Element and text position data:
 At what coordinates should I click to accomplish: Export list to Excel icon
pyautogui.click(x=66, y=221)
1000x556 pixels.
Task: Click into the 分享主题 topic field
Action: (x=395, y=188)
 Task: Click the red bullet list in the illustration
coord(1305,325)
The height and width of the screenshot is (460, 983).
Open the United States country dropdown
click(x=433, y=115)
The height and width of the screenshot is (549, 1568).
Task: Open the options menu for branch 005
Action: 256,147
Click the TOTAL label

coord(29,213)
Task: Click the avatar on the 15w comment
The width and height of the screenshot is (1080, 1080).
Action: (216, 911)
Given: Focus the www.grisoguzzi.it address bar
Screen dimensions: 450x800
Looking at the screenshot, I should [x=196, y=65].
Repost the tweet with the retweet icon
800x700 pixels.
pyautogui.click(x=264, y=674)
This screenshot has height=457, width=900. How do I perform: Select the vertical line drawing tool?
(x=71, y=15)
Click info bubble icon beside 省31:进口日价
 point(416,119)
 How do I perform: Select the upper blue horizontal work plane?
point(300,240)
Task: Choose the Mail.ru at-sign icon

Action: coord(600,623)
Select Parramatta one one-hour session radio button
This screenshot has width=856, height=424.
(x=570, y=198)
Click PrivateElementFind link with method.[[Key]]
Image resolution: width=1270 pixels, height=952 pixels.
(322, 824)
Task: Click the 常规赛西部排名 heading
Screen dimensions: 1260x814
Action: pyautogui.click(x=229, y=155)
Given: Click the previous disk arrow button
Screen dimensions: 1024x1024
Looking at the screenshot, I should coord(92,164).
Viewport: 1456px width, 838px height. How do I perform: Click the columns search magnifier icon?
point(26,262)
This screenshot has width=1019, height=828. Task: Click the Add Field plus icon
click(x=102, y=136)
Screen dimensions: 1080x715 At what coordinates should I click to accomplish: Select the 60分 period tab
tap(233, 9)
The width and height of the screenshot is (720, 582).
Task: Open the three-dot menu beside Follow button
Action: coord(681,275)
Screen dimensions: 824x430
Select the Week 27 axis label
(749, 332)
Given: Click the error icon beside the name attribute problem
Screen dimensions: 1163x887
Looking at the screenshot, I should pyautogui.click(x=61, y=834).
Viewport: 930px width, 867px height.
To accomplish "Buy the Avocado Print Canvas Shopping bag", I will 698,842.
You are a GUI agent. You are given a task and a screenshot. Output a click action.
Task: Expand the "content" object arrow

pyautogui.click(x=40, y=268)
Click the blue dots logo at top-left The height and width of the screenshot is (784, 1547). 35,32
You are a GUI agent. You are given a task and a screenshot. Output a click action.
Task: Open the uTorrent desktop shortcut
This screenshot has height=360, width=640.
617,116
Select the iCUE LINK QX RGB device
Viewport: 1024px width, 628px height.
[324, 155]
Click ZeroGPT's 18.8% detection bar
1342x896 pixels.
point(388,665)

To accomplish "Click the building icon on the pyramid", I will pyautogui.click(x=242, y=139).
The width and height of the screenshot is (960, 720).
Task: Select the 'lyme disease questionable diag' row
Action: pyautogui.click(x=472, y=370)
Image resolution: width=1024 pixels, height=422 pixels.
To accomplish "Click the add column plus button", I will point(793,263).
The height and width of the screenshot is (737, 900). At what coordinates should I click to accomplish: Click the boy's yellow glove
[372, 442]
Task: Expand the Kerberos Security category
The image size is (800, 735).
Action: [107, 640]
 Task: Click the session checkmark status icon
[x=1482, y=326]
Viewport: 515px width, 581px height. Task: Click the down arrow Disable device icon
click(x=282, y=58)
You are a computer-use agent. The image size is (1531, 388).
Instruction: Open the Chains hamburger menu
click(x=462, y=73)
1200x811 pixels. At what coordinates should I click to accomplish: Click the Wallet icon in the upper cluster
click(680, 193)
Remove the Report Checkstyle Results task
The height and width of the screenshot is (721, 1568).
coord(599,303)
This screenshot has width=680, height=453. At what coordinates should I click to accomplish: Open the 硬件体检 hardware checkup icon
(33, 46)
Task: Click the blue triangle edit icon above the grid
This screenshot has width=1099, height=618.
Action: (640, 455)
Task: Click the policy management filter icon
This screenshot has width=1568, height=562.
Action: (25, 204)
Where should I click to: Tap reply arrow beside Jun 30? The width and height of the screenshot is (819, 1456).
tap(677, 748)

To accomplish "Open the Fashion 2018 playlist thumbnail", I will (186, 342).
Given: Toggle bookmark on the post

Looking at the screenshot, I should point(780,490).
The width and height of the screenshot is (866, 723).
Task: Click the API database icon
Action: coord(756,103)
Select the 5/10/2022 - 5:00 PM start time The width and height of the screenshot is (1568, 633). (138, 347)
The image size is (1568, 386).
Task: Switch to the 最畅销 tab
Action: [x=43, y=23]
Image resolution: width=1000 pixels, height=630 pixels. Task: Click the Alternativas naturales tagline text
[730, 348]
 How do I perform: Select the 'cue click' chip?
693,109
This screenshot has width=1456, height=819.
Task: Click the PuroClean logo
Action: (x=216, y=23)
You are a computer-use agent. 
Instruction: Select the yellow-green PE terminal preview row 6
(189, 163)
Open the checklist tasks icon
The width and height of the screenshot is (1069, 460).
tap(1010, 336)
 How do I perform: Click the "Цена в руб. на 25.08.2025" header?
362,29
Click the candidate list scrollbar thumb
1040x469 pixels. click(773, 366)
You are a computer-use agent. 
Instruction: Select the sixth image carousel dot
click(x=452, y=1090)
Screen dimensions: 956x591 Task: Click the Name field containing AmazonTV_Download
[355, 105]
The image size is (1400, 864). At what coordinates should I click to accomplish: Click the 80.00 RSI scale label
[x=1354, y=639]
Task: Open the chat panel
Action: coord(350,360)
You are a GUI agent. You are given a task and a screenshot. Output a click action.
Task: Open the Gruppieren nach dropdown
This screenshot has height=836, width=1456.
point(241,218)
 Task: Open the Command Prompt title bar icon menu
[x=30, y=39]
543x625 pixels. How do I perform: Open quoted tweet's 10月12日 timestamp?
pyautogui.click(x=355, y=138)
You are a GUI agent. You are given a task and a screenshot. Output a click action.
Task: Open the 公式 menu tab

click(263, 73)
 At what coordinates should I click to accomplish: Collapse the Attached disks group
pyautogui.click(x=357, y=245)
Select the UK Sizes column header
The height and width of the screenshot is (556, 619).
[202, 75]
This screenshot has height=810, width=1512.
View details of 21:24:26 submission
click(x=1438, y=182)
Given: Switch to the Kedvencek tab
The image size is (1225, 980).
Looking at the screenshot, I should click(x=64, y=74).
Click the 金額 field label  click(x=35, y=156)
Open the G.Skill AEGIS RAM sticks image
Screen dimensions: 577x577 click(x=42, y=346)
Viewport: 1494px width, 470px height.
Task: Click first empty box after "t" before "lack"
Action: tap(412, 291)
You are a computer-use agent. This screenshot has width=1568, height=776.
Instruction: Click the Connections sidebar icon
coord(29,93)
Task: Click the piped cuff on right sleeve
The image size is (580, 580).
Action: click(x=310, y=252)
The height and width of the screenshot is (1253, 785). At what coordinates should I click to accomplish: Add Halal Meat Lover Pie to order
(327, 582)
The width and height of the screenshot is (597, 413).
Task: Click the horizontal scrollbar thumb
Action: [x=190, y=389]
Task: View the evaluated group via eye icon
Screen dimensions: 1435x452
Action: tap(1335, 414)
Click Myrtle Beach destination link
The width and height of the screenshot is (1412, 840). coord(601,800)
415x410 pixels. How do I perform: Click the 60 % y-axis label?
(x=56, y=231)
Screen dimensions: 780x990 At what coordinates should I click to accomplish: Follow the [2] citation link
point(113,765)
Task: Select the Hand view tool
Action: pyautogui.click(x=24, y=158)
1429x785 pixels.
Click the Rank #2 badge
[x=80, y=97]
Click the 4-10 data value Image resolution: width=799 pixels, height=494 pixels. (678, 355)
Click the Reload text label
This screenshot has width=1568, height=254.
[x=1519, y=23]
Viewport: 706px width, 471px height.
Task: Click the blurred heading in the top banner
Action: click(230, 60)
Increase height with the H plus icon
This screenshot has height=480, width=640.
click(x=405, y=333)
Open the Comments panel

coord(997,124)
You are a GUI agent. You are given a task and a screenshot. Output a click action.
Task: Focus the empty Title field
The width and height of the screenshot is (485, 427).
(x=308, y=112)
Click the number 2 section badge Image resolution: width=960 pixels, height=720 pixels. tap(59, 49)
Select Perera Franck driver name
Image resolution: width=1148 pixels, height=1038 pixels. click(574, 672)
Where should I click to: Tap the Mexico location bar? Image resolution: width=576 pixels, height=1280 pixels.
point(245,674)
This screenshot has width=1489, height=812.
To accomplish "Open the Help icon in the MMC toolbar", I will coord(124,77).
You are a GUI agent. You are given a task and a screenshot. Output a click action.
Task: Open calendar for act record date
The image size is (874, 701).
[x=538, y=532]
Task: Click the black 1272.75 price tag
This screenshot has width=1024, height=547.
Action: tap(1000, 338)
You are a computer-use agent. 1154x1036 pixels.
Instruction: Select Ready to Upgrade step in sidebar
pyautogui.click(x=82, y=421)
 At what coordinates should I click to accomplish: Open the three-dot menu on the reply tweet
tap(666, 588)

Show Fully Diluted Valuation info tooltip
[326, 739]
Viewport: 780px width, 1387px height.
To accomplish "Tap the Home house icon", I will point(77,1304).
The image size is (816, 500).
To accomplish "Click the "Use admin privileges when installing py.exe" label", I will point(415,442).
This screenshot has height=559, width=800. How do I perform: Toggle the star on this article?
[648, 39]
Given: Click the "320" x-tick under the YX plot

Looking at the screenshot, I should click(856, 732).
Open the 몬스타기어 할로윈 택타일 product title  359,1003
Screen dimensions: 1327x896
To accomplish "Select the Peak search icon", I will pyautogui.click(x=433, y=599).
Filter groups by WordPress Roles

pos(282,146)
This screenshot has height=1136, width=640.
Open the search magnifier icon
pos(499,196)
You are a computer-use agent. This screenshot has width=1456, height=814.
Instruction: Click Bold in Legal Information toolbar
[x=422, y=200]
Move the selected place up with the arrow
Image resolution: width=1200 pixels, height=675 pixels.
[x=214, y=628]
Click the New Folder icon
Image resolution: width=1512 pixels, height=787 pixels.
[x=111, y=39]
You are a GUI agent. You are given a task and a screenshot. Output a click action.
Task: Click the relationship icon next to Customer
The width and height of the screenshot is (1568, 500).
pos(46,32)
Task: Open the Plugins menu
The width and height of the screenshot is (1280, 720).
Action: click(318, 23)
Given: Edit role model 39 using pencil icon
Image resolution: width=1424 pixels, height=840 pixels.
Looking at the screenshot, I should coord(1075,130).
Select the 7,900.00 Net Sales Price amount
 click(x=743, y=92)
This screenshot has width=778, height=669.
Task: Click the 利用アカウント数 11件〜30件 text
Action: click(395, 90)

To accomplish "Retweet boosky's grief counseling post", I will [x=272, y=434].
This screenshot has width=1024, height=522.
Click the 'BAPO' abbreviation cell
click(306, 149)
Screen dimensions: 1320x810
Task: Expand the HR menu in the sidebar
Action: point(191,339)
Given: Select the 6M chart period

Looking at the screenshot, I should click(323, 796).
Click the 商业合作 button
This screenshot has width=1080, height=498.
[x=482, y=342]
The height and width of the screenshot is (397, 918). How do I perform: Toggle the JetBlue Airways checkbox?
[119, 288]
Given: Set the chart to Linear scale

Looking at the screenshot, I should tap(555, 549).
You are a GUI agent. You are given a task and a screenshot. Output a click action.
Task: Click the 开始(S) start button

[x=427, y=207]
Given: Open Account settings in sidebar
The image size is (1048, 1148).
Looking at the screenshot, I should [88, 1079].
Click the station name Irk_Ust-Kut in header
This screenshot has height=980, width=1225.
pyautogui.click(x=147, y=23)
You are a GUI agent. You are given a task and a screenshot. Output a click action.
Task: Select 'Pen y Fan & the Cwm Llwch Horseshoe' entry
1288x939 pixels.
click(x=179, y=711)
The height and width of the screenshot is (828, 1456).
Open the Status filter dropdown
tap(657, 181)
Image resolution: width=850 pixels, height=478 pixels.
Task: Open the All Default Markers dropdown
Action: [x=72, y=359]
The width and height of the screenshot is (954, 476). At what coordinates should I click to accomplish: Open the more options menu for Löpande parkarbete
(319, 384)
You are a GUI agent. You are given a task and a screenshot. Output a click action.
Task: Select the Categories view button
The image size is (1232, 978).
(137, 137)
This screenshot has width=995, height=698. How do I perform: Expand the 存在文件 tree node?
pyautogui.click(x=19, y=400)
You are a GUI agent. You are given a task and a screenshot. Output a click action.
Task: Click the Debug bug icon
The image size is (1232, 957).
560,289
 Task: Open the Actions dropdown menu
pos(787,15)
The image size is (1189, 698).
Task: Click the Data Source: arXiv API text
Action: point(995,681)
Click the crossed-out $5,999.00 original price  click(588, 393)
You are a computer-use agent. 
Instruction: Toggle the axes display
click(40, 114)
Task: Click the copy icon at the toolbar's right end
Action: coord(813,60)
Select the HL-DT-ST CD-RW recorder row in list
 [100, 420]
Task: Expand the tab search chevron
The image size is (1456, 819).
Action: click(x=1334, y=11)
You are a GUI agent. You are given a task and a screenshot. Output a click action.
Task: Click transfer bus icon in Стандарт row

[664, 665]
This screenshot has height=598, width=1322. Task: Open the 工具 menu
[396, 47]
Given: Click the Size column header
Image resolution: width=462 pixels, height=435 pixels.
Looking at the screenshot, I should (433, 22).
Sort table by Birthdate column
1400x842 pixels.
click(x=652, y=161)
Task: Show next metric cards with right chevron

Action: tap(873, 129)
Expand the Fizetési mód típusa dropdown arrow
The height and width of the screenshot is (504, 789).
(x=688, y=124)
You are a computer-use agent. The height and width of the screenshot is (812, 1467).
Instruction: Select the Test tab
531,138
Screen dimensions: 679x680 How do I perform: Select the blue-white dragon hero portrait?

• _Direction_
Reproduce the data from the line with "This screenshot has width=1019, height=828." up to and including the line with "point(388,665)", swapping "Screen dimensions" for "Display size" and leaving everything else unchanged.

• _Reply_
This screenshot has width=1019, height=828. Task: Click the Add Field plus icon
click(x=102, y=136)
Display size: 1080x715 At what coordinates should I click to accomplish: Select the 60分 period tab
tap(233, 9)
The width and height of the screenshot is (720, 582).
Task: Open the three-dot menu beside Follow button
Action: coord(681,275)
Display size: 824x430
Select the Week 27 axis label
(749, 332)
Given: Click the error icon beside the name attribute problem
Display size: 1163x887
Looking at the screenshot, I should pyautogui.click(x=61, y=834).
Viewport: 930px width, 867px height.
To accomplish "Buy the Avocado Print Canvas Shopping bag", I will 698,842.
You are a GUI agent. You are given a task and a screenshot. Output a click action.
Task: Expand the "content" object arrow

pyautogui.click(x=40, y=268)
Click the blue dots logo at top-left The height and width of the screenshot is (784, 1547). 35,32
You are a GUI agent. You are given a task and a screenshot. Output a click action.
Task: Open the uTorrent desktop shortcut
This screenshot has height=360, width=640.
617,116
Select the iCUE LINK QX RGB device
Viewport: 1024px width, 628px height.
[324, 155]
Click ZeroGPT's 18.8% detection bar
1342x896 pixels.
point(388,665)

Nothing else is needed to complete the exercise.